→ **TEXT PROVIDED**:
________________________________________

Felipe Fernández-Armesto, "Columbus - Hero or Villain" from
History Today, May 1992 (42): 4-9.

This year, his statue in Barcelona exchanged symbolic rings with the Statue of Liberty in New York; meanwhile, the descendants of slaves and peons will burn his effigy. In a dream-painting by Salvador Dali, Columbus takes a great step for mankind, toga-clad and cross-bearing--while a sail in the middle distance drips with blood. The Columbus of tradition shares a single canvas with the Columbus of fashion, the culture-hero of the western world with the bogey who exploited his fellow-man and despoiled his environment. Both versions are false and, if historians had their way, the quincentennial celebrations ought to stimulate enough educational work and research to destroy them. Instead, the polemical atmosphere seems to be reinforcing the two positions.

It is commonly said that the traditional Columbus myth--which awards him personal credit for anything good that ever came out of America since 1492--originated in the War of Independence, when the founding fathers, in search of an American hero, pitched on the Genoese weaver as the improbable progenitor of all-American virtues. Joel Barlow's poem, The Vision of Columbus, appeared in 1787. Columbus remained a model for nineteenth-century Americans, engaged in a project for taming their own wilderness. Washington Irving's perniciously influential History of the Life and Voyages of Christopher Columbus of 1828--which spread a lot of nonsense including the ever-popular folly that Columbus was derided for claiming that the world was round--appealed unashamedly to Americans' self-image as promoters of civilisation.

________________________________________

→ **ENTRIES SHOWN**:
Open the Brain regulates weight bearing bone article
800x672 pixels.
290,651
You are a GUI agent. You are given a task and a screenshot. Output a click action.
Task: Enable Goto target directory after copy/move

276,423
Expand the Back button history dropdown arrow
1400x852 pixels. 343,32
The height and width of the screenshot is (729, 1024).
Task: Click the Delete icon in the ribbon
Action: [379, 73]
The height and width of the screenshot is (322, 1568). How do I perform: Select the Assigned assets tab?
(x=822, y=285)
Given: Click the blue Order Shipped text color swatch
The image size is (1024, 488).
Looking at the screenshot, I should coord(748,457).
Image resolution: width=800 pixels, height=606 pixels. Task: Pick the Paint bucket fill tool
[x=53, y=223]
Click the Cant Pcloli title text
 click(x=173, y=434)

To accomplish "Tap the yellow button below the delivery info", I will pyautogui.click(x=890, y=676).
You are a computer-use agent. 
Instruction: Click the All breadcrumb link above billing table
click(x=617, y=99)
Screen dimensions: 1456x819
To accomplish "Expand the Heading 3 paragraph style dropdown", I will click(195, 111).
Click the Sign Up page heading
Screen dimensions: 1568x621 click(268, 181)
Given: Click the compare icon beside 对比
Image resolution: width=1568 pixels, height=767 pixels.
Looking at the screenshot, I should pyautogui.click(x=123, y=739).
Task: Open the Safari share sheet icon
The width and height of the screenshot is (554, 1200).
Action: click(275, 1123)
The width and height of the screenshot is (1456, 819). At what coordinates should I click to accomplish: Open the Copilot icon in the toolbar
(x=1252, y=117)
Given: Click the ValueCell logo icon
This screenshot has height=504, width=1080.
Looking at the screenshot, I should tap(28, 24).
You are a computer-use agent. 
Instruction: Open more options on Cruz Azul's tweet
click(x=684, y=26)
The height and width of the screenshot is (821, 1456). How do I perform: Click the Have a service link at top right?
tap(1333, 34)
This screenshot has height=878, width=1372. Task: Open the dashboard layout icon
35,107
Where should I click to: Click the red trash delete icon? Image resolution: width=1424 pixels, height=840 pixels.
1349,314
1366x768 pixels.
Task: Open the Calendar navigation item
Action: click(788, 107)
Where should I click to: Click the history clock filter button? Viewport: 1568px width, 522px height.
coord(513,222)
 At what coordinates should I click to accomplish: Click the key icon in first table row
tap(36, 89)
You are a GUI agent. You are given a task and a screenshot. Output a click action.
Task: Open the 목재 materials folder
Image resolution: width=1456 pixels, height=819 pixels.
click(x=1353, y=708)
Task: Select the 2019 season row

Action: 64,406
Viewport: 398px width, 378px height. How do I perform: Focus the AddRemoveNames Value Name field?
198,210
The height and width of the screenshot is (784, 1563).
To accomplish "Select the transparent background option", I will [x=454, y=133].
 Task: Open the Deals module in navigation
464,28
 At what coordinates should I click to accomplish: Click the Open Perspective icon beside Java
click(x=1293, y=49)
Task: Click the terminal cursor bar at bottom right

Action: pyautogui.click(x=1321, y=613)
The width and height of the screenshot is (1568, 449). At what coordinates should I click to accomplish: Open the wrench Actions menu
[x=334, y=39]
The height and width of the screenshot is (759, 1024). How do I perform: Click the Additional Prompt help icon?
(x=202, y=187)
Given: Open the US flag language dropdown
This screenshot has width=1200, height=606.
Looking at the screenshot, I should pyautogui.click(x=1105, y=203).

________________________________________

→ **WRITTEN TASKS**:
**a.** From the Columbus essay, copy the passage word for word, beginning at the words "It is commonly" and stopping after "promoters of civilisation.".
**b.** Write a continuation of the essay on the Columbus myth, picking up after its final sentence.

→ **THE ANSWERS**:
**a.**
It is commonly said that the traditional Columbus myth--which awards him personal credit for anything good that ever came out of America since 1492--originated in the War of Independence, when the founding fathers, in search of an American hero, pitched on the Genoese weaver as the improbable progenitor of all-American virtues. Joel Barlow's poem, The Vision of Columbus, appeared in 1787. Columbus remained a model for nineteenth-century Americans, engaged in a project for taming their own wilderness. Washington Irving's perniciously influential History of the Life and Voyages of Christopher Columbus of 1828--which spread a lot of nonsense including the ever-popular folly that Columbus was derided for claiming that the world was round--appealed unashamedly to Americans' self-image as promoters of civilisation.

**b.**
Yet aspects of the myth are much older--traceable to Columbus' own times and, to a large extent, to his own efforts. He was a loquacious and indefatigable self-publicist, who bored adversaries into submission and acquired a proverbial reputation for using more paper than Ptolemy. The image he projected was that of a providential agent, the divinely-elected 'messenger of a new heaven', chosen to bear the light of the gospel to unevangelised recesses of the earth--the parts which other explorers could not reach. His plan for an Atlantic crossing 'God revealed to me by His manifest hand'. Playing on his christian name, he called himself 'Christo ferens' and compiled a book of what he said were biblical prophecies of his own discoveries. Enough contemporaries were convinced by his gigantic self-esteem for him to become literally a legend in his own lifetime. To a leading astrological guru at the court of Spain, he was 'like a new apostle'. To a humanist from Italy who taught the would-be Renaissance men of Castile, he was 'the sort of whom the ancients made gods'.

From his last years, his reputation dipped: writers were obliged to belittle him in the service of monarchs who were locked in legal conflict with Columbus' family over the level of reward he had earned. Yet his own self-perception was passed on to posterity by influential early books. Bartolome de Las Casas--Columbus' editor and historian--professed a major role for himself in the apostolate of the New World and heartily endorsed Columbus' self-evaluation as an agent of God's purpose. Almost as important was the Historie dell'Ammiraglio, which claimed to be a work of filial piety and therefore presented Columbus as an unblemished hero, with an imputed pedigree to match his noble soul.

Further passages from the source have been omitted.